(EXERCISE BRIEF): Among the entries below, take the line with "[Share on Facebook] (83, 1570)" and the line with "[Pinterest] (237, 1784)", and output them and every line between them exactly, with nothing else.

(RECORD EXCERPTS):
--- START ---

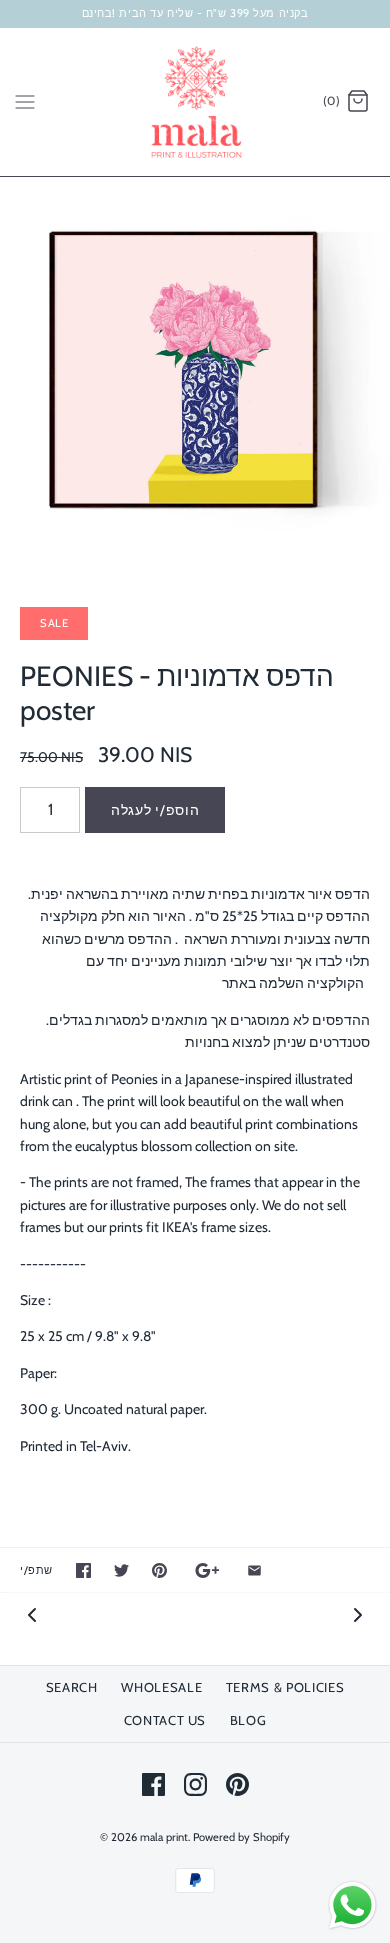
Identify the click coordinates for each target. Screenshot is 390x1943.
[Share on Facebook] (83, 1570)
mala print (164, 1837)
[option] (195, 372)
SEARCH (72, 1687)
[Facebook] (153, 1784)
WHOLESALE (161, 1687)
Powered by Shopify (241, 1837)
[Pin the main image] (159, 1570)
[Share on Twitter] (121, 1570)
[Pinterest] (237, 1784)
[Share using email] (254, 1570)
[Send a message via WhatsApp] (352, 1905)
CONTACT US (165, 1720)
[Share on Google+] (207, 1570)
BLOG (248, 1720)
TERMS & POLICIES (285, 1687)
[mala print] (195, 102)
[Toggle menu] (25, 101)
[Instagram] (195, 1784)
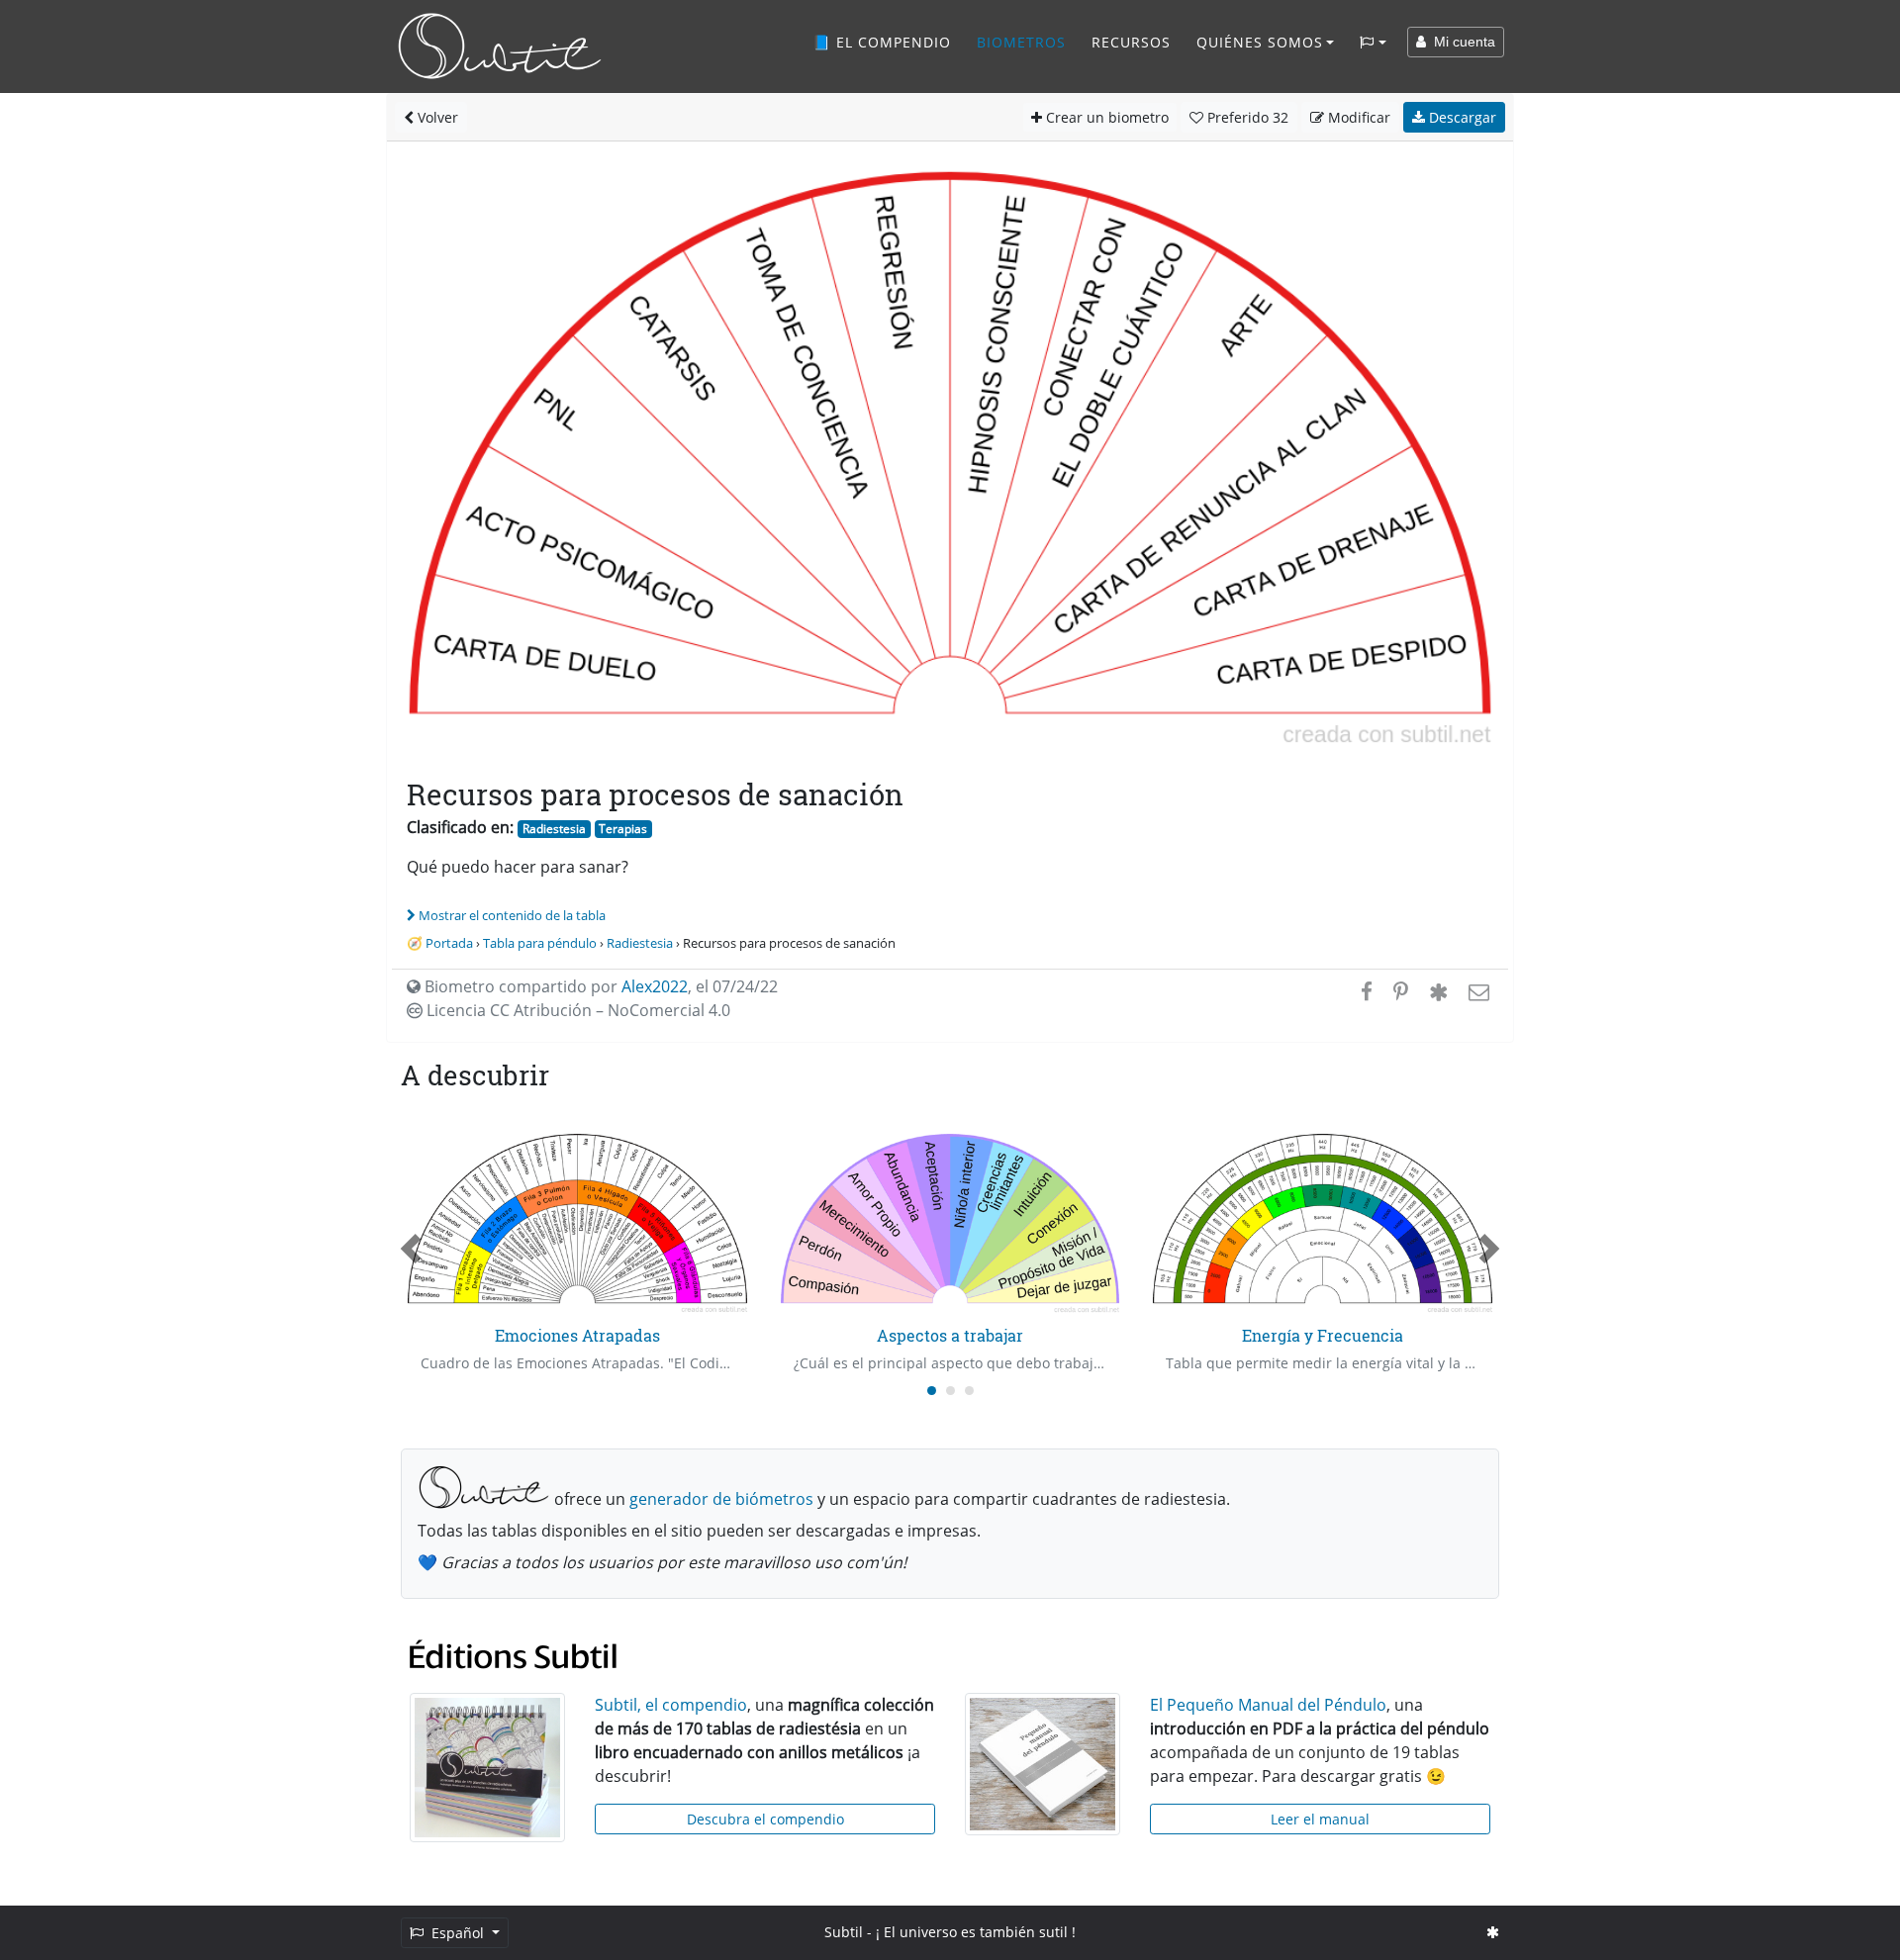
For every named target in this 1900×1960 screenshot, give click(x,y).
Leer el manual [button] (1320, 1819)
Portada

--- END ---

(ANSWER FOR THIS EXERCISE):
[Share on Facebook] (83, 1570)
mala print (164, 1837)
[option] (195, 372)
SEARCH (72, 1687)
[Facebook] (153, 1784)
WHOLESALE (161, 1687)
Powered by Shopify (241, 1837)
[Pin the main image] (159, 1570)
[Share on Twitter] (121, 1570)
[Pinterest] (237, 1784)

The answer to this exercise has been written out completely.